Highlights
- Massive cost reductions: Costly cloud ingestion led to a rethink. PostHog went for dltHub and its open-source solution, dlt.
- Enhanced scalability: dlt's versatility and customization make it ideal for ingesting large datasets into PostHog's data warehouse, a previous stumbling block.
- Community power: PostHog's dlt journey was supercharged by the vibrant community on dlt. Through collaboration and problem solving, PostHog tapped into a wealth of collective knowledge and experience, to crush problems and build new features. In turn, the activity helped strengthen the overall dlt ecosystem.
Data Stack
Data sources: Stripe, HubSpot, Zendesk, Snowflake, Postgres, MySQL, Custom Sources
Destinations: S3, R2, GCS, Azure
Orchestration: Temporal
Challenge: Finding the right ingestion partner for a new data warehouse product
PostHog is an all-in-one open source platform that helps developers build successful products. As of 2024, it has over 200,000 users and is one of the top 0.01% most popular repos on GitHub. The platform includes product analytics, session replays, feedback tools, feature flags, experimentation. At the end of 2023, Tim Glaser, CTO and co-founder of PostHog, led the charge to add a data warehouse product to the platform.
Glaser put together a Data Warehouse team to work on the product, to decide on the infrastructure and implementation, and integrate it in the wider platform.

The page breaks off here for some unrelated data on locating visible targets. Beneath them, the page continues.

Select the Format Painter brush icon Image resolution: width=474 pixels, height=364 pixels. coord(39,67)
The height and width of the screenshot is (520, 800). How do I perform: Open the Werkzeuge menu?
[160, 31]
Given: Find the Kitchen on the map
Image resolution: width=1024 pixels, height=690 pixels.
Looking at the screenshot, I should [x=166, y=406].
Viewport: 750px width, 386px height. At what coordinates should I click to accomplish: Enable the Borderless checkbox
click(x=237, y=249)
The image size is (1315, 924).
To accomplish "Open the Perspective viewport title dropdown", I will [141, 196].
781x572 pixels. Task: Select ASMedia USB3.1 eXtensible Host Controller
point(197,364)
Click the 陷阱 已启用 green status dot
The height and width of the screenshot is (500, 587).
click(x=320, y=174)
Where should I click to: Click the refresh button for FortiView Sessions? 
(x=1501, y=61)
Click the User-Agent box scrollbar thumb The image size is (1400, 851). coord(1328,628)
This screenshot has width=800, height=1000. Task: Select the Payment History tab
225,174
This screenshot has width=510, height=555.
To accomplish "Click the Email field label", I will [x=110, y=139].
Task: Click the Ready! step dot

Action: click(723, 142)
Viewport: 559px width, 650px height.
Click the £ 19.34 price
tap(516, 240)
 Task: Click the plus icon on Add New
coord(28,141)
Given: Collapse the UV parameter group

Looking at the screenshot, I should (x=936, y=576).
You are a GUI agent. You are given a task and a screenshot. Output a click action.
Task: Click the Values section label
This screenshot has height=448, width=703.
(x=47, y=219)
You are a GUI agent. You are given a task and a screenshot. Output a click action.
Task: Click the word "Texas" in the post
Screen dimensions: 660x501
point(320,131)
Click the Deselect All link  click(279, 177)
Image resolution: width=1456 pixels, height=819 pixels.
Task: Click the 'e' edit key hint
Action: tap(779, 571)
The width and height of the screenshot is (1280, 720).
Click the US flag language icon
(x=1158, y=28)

The new product’s vision was to be a core building block of the platform, offering their customers a one-click solution that syncs all user data into a single production database. This would enable teams using PostHog to analyze other data sources alongside their product data, for example by pulling data into PostHog from tools such as Zendesk, Hubspot, and Stripe.
A major challenge for the early prototypes of this tool came after it was built using a popular but expensive cloud solution for data ingestion. Core to the issue was that the warehouse would be ingesting user data, often vast datasets, with a high associated cost.
The tool we were using initially was just too much money. For the data warehouse, we’re not ingesting our data; we’re ingesting our user’s data. So we’d incur those costs ourselves and potentially have to pass those on to users. And we didn’t want that.
- Tom Owers, Senior Software Engineer, PostHog
Solution: Go open-source, and leverage the community
In order to build the data warehouse at a PostHog-level of quality and cost, the team needed an ingestion solution that could compete on cost, reliability, maturing, and scales with a company dealing with very large clients.
The eventual choice for dlt vs other tools was a mix of unique features, cost effectiveness and the ability for dlt to be easily added to existing PostHog code.
After discovering dlt, PostHog's team identified two key reasons why it appealed to them: it's a popular open-source library, and simple to understand and begin using.
It’s real open source, and it is solving a very complex problem in a very simple way: the problem of moving the data from location A into location B. It’s simple and clear and that’s quite appealing.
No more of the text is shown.